# Exercise set
a. In the article on India's renewable energy transition, how much renewable capacity does India target by 2027?
b. Write out the passage of the India renewable energy article between "Massive capital flow" and "General Assembly Session.", inclusive.
c. Pick up the article on India's shift to renewable energy where it stops and carry it on.
___ Extract ___
Massive capital flow needed to boost India’s transition to renewable energy


Conditions have to be created for the infusion of capital needed to accelerate the transition to renewable sources of energy, according to a panel of experts.

Ajay Mathur, the Director General of TERI and Co-Chair of the Energy Transitions Commission (ETC) who chaired the panel on Tuesday, said: “You need private capital as well as public capital and public capital needs to be more risk-taking, while risks have to be reduced for private capital.”

At the same time, the costs have to remain low enough for power to be affordable yet ensure that returns that can attract investors, he added.

The panel, Energy Transitions: Reconciling Competing Imperatives of Development and Environmental Sustainability, was one of the events on the sidelines of UN High-Level General Assembly Session.

One of India’s advantages is that with its rapid pace of development, more than half of what it needs by 2030 is yet to be built. This means that they can be done in a sustainable manner to balance the imperatives of both development and climate change, he said.

Mathur said that a shift to renewable energy was essential for this and “India targets 175 GW of renewable capacity by 2022 (or 20%-22% of generation) and 265 GW by 2027.”
___ Extracted data ___
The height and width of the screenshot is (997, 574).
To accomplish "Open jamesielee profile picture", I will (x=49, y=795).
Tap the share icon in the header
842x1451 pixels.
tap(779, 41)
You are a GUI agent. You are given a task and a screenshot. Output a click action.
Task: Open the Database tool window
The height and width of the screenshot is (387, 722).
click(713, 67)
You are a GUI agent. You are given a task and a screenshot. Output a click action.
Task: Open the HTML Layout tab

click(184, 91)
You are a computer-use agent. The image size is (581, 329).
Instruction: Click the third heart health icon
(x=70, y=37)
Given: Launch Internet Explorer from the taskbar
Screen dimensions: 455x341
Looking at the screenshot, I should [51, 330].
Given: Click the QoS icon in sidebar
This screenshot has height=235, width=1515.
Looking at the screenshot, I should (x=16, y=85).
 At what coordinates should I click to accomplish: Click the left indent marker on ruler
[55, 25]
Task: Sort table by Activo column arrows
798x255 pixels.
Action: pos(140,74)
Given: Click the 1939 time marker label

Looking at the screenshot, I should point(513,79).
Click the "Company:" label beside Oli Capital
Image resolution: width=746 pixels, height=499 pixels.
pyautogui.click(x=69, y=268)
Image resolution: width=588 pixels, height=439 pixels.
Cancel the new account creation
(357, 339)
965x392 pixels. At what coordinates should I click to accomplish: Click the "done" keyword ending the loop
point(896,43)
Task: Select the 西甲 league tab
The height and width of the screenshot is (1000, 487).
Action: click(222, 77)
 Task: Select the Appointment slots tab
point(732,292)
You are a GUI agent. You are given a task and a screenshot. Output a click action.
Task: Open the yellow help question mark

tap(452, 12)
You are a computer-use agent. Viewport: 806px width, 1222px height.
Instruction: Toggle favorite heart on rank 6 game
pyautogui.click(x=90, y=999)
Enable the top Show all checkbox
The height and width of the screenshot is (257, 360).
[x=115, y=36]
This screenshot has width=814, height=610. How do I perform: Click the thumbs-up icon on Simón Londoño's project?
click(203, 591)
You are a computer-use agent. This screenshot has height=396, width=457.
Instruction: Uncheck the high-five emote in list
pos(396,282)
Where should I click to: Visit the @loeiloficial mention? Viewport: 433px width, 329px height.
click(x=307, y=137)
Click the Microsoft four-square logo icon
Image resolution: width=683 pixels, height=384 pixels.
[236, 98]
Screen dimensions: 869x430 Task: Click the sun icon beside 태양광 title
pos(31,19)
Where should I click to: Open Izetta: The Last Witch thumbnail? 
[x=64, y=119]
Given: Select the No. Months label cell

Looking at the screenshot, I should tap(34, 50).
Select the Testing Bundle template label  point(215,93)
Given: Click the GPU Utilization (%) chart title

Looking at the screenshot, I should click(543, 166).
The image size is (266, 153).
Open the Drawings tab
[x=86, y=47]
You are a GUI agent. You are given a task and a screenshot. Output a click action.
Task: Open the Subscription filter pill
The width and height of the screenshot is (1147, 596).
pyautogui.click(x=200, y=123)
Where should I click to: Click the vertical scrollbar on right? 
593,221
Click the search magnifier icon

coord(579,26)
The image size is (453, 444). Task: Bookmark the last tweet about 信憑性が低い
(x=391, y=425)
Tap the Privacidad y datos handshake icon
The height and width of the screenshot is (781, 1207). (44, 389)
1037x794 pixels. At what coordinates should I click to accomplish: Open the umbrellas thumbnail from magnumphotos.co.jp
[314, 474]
___
# Exercise results
a. 265 GW

b.
Massive capital flow needed to boost India’s transition to renewable energy


Conditions have to be created for the infusion of capital needed to accelerate the transition to renewable sources of energy, according to a panel of experts.

Ajay Mathur, the Director General of TERI and Co-Chair of the Energy Transitions Commission (ETC) who chaired the panel on Tuesday, said: “You need private capital as well as public capital and public capital needs to be more risk-taking, while risks have to be reduced for private capital.”

At the same time, the costs have to remain low enough for power to be affordable yet ensure that returns that can attract investors, he added.

The panel, Energy Transitions: Reconciling Competing Imperatives of Development and Environmental Sustainability, was one of the events on the sidelines of UN High-Level General Assembly Session.

c.
Rachel Kyte, the Special Representative of the UN Secretary-General for Sustainable Energy for All, said in her keynote address that there was no longer a dualistic view that looked at development and environment in opposition to each other.

Individuals should be at the centre – they want clean air, safe medicine, healthy food and these were the priorities – and India was moving the right direction, she said.

Remy Rioux, the CEO of Agence Franaise de Developement (AFD), said the private sector had to work with development banks to generate adequate capital.

Development and climate action cannot rely entirely on foreign aid and other alternatives for financing for the UN Sustainable Development Goals and climate action have to be created, he said.

Woochong Um, the Director General of the Asian Development Bank’s Sustainable Development and Climate Change Department, said that it was increasing the financing of climate action-related projects and by 2020 it will allocate $6 billion or 30 percent of its outlay for the sector.

To make power investments attractive to risk-averse bankers, the ADB was focusing on developing at planning stages of projects concepts to reduce risks, he said.

Sumant Sinha, Chairman and CEO of ReNew Power, said that despite its great potential, capital was not flowing at the moment to the sector to the extent needed.

One of the problems to scaling up renewable energy production was that power tariffs were reduced each time there was an increase in production, which in turn inhibits investments to increase capacity, Sinha said.

If there was a certainty in the tariffs and they held steady, there would be a much larger increase in renewable power generation capacity, he added.

Mohit Bhargava, the Head of Corporate Planning at NTPC Ltd, said that electricity had to be looked at as an one-stop solution to climate change, with transportation, agriculture and even cooking switching from fossil fuels to renewables.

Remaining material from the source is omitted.